行うこと 1 | 次の(a)〜(c)のそれぞれが泌尿器科の紹介文の内容と合っているかを「はい」か「いいえ」で答え、判断の根拠となる紹介文の語句をそのまま引用してください。(a) 当院はロボット支援前立腺全摘術を2014年2月に導入した。(b) 膀胱全摘は2017年末までに計100例行われた。(c) 腹腔鏡下手術を受けた患者は手術の翌日には食事や歩行ができる。
行うこと 2 | 泌尿器科の紹介文のうち、「副腎腫瘍ではほぼ全例で、腎臓」から「鏡下手術を取り入れています。」までの部分を一字一句変えずに書き写してください。
行うこと 3 | 泌尿器科の紹介文を、最後に示された文の後から書き継いでください。

ページ抜粋 |
┏━━

泌尿器科
診療内容
腹腔鏡下手術
当院泌尿器科の特色として腹腔鏡下手術を積極的に行っていることが挙げられます。従来の体に大きな傷をつけて行う手術とは異なり、小さな孔を開け、カメラと細い手術器械を用いて目的の手術(臓器の摘出、再建など)を行う方法です。従来の方法に比べて侵襲が少ないため、患者さんは手術の翌日には食事や歩行が可能となります。
副腎腫瘍ではほぼ全例で、腎臓の腫瘍(腎盂尿管癌を含む)も9割以上の方で腹腔鏡下手術を採用しています。前立腺については当院では2014年2月からロボット支援前立腺全摘術(RALP)を導入し、2018年4月までに400例を超す症例を経験してきました。膀胱全摘に関しても2017年末までに計78例おこなっており、2018年4月からロボット支援膀胱全摘術(RALC)を導入しております。その他の疾患に対しても幅広く腹腔鏡下手術を取り入れています。
合併症も少なく、安定した成績が得られております。
腹腔鏡下に行っている手術
- 副腎の手術(腹腔鏡下副腎摘除術)
- 腎臓の手術(腹腔鏡下腎摘除術・腎尿管全摘術、ロボット支援腹腔鏡下腎部分切除術)

┗━━

(保存された記録)
┏━━

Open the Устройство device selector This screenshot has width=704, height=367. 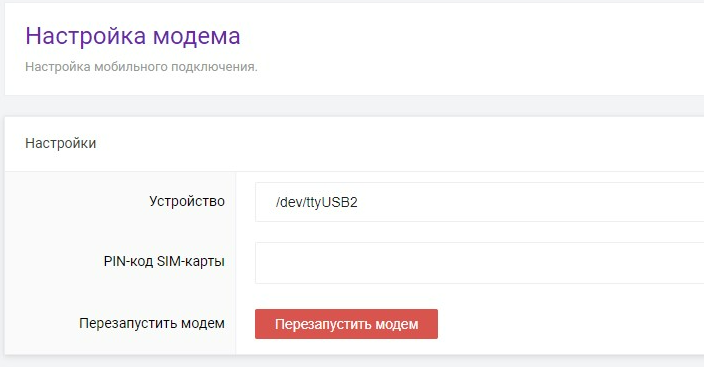coord(480,202)
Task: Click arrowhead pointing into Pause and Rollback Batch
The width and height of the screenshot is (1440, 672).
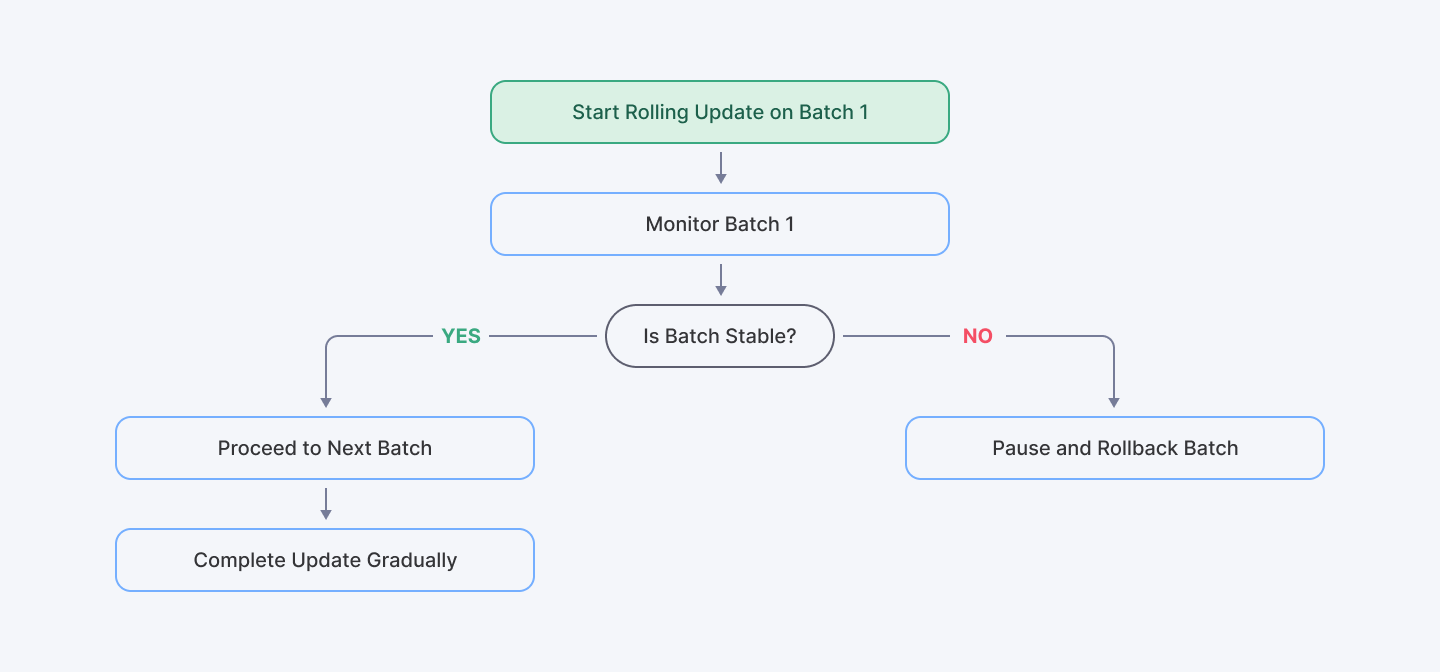Action: [x=1114, y=401]
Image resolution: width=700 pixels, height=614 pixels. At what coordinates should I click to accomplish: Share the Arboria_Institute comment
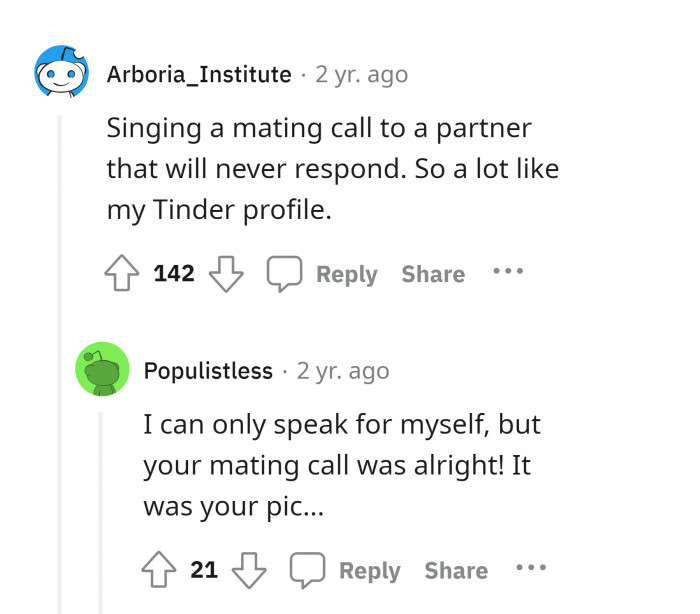click(x=433, y=274)
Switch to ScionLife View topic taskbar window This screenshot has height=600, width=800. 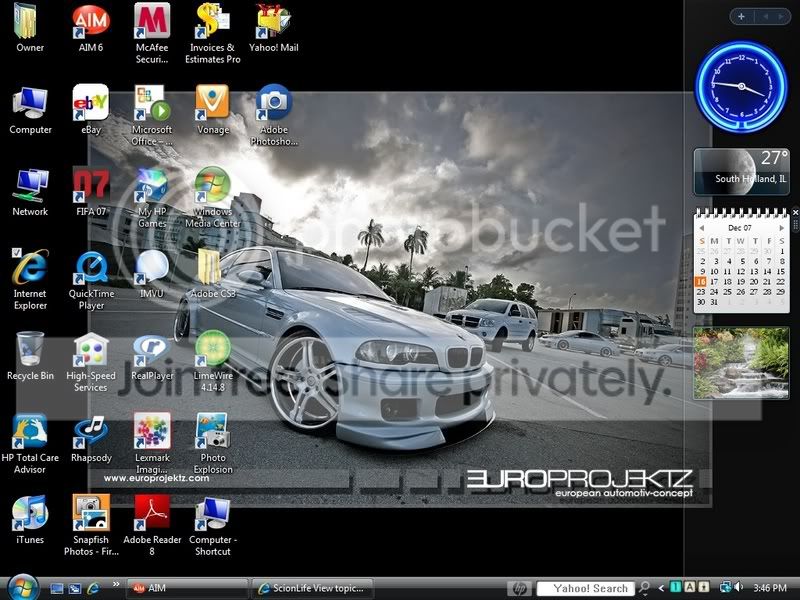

┗━━

解答 1 |
(a) はい。「2014年2月からロボット支援前立腺全摘術(RALP)を導入し」
(b) いいえ。「膀胱全摘に関しても2017年末までに計78例おこなっており」
(c) はい。「患者さんは手術の翌日には食事や歩行が可能となります」

解答 2 |
副腎腫瘍ではほぼ全例で、腎臓の腫瘍(腎盂尿管癌を含む)も9割以上の方で腹腔鏡下手術を採用しています。前立腺については当院では2014年2月からロボット支援前立腺全摘術(RALP)を導入し、2018年4月までに400例を超す症例を経験してきました。膀胱全摘に関しても2017年末までに計78例おこなっており、2018年4月からロボット支援膀胱全摘術(RALC)を導入しております。その他の疾患に対しても幅広く腹腔鏡下手術を取り入れています。

解答 3 |
- 前立腺癌の手術(腹腔鏡下前立腺全摘除術、ロボット支援腹腔鏡下前立腺全摘術)
- 膀胱癌の手術(腹腔鏡下膀胱全摘、ロボット支援腹腔鏡下膀胱全摘術)
- 腎盂尿管移行部狭窄症の手術(腹腔鏡下腎盂形成術)
- 悪性リンパ腫などの腹腔内腫瘍の組織検査(腹腔鏡下リンパ節生検)
前立腺癌
診断には経直腸的前立腺針生検を行っています。5〜10分程度の検査です。診断が困難な場合には、腰椎麻酔下に約20カ所の多部位生検をする事もあります。転移のある症例には内分泌療法が基本となります。転移の無い症例に対しては患者の年齢、状態、希望などにより手術、放射線治療、内分泌療法から治療法を選択しますが、当科では手術療法を積極的に行っています。手術は全例、ロボット支援腹腔鏡手術(RALP)で行っております。当院は新しくロボット手術を始める医師に義務づけられている症例見学の対象施設に認定されております。
手術成績は安定しており、平均手術時間は2〜3時間、平均出血量は50cc以下で、術中術後の合併症もほとんどなく、自己血輸血の準備もしていません。術後入院期間は平均8日です。
放射線治療は、基本的にIMRT(強度変調放射線治療)を行っています。術後再発症例に対しても放射線治療を考慮しています。
内分泌療法が無効になった前立腺癌に対しては、ドセタキセルやカバジタキセルを用いた抗がん化学療法、また新規治療薬イクスタンジ、ザイティガを使用しています。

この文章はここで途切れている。